Ahora que acaba un año, ¿qué recordamos de él?  Determinados montículos en el horizonte de las noticias, ciertos sucesos que nos conmovieron. ¿Y el resto? El resto desaparece en las largas planicies del ovido, y ello es lógico, pues la memoria no nos vuelve a recordar ni siquiera lo que comimos anteayer. 

Estratón, en el siglo lll antes de Jesucristo, llegó a decir:

«Día y noche, un mes y un año, no son tiempo ni partes del tiempo, sino luz y oscuridad y las revoluciones de la luna y el sol. El tiempo, sin embargo, es una cantidad en donde está contenido todo eso».

 Walter Pater, en el siglo XlX señaló: «¿Te fatiga la identidad, la repetición de los espectáculos públicos?

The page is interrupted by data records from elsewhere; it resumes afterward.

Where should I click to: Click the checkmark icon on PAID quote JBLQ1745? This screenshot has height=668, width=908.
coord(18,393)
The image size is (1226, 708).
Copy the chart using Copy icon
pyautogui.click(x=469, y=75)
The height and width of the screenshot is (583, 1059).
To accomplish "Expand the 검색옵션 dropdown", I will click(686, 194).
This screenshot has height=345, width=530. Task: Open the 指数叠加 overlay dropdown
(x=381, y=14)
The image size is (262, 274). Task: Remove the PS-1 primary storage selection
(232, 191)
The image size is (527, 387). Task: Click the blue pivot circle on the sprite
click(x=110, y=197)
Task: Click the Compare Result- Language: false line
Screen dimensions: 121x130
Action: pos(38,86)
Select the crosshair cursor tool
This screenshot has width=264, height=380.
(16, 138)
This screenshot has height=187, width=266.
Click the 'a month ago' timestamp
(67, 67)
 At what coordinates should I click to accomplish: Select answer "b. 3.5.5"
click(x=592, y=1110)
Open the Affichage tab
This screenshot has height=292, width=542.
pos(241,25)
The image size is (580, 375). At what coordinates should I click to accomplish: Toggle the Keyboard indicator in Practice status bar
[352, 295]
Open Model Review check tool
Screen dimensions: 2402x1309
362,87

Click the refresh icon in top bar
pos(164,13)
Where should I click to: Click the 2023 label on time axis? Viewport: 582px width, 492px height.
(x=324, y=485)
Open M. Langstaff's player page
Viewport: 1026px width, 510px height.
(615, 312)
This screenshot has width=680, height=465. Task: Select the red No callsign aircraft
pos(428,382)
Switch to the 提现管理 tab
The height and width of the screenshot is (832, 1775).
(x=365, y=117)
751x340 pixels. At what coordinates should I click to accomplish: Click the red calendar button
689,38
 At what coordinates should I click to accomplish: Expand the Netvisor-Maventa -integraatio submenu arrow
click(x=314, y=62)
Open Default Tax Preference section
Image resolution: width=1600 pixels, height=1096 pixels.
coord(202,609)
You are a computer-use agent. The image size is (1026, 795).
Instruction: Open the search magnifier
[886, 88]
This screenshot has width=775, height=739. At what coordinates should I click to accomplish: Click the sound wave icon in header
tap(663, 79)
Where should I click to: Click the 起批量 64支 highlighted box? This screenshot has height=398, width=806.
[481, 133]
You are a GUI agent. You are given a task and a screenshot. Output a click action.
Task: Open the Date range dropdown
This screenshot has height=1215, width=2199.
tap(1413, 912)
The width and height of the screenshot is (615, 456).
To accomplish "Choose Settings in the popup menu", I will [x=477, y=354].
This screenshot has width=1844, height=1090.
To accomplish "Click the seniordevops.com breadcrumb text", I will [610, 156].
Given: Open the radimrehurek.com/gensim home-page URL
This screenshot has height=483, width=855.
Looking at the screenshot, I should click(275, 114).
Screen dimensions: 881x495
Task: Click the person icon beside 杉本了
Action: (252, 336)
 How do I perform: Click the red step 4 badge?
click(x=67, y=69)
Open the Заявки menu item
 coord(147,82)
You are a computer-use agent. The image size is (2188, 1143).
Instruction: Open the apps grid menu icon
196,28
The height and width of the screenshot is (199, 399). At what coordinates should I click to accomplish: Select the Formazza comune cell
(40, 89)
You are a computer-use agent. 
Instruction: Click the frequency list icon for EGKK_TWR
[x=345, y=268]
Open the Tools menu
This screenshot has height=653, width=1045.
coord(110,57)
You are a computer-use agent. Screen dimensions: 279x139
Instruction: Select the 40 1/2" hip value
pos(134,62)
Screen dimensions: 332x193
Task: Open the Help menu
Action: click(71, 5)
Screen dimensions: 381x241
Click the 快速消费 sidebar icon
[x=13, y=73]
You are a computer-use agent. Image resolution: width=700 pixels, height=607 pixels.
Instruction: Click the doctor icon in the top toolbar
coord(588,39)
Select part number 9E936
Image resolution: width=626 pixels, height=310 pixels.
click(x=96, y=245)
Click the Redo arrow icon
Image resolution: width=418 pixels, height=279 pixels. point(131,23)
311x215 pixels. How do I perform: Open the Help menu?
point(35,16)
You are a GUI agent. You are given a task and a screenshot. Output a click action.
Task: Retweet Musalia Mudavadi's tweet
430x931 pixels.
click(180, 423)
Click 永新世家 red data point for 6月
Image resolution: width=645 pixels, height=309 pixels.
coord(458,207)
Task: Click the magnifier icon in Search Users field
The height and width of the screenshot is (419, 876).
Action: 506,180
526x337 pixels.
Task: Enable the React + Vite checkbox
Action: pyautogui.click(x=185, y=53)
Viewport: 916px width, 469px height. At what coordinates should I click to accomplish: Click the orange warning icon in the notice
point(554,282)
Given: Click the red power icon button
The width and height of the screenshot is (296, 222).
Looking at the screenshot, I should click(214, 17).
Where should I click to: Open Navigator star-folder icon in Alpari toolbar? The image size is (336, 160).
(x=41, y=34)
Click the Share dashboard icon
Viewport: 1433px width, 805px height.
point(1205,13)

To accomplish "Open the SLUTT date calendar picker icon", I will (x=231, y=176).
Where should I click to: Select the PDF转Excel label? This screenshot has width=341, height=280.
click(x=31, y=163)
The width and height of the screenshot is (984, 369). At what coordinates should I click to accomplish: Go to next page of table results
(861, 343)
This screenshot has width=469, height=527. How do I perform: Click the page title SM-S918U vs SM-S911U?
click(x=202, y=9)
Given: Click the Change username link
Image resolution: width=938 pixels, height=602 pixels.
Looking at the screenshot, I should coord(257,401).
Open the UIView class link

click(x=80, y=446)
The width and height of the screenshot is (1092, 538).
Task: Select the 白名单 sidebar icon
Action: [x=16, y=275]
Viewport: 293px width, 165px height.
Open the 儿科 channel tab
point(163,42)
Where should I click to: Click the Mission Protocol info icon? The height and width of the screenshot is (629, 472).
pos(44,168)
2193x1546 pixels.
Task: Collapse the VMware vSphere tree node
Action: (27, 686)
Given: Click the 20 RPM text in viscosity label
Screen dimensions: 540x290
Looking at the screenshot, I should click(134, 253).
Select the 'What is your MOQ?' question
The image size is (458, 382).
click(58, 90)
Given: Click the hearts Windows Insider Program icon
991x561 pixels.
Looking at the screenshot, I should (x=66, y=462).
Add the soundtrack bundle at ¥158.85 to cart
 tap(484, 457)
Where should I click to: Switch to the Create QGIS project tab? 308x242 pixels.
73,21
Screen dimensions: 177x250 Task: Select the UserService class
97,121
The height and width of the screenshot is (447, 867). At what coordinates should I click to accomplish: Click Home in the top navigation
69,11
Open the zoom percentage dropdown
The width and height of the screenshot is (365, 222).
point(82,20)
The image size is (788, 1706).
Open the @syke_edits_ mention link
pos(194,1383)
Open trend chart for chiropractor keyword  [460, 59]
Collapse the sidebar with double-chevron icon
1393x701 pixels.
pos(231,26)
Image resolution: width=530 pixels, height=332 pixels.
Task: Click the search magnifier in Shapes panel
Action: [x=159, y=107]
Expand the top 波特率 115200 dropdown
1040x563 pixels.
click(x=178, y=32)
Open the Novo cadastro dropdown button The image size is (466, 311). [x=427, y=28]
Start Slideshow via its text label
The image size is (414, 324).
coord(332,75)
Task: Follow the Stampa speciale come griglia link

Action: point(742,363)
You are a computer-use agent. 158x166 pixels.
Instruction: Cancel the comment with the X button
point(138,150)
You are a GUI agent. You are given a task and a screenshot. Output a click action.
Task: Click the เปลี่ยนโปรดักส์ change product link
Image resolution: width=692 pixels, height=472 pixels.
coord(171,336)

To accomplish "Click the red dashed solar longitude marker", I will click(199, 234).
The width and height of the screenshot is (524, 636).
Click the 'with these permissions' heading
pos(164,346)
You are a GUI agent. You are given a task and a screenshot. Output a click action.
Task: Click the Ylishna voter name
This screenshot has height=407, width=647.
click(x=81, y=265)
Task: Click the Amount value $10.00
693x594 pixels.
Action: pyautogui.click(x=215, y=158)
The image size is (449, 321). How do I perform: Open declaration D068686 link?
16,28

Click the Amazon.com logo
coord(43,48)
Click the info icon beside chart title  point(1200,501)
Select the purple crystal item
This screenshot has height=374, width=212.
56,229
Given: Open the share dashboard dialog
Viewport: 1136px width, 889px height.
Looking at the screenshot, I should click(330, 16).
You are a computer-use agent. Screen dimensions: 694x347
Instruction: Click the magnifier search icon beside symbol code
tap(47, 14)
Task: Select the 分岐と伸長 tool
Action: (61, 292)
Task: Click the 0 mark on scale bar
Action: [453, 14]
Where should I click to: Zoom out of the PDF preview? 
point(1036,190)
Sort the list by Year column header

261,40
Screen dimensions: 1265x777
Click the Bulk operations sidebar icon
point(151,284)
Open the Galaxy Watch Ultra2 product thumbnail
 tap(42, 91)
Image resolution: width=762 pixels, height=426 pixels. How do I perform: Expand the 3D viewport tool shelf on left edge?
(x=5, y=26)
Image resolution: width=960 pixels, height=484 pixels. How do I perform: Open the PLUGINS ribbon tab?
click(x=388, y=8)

Lo mismo hace esa identidad de acontecimientos en el espectáculo del mundo. Y así será contigo hasta el fin. Porque la rueda del mundo siempre tiene el mismo movimiento, arriba y abajo, de generación en generación. ¿Cuándo, cuándo cederá el sitio el tiempo a la eternidad?». («Mario el Epicúreo«)

Y Eliot, en el XX, al que ya me referí  alguna vez en Mi Siglo:  

“El tiempo presente y el tiempo pasado

Están tal vez ambos presentes en el tiempo futuro,

Y el tiempo futuro contenido en el tiempo pasado. 

Si todo tiempo es eternamente presente

Todo tiempo es irredimible». 

«El tiempo apremia. Vivo«, hay que decirse tal vez en días como hoy.

«El tiempo apremia. Escribo«, nos dice a su vez Wislawa Szymborska en su último libro, «Aquí» (Bartleby).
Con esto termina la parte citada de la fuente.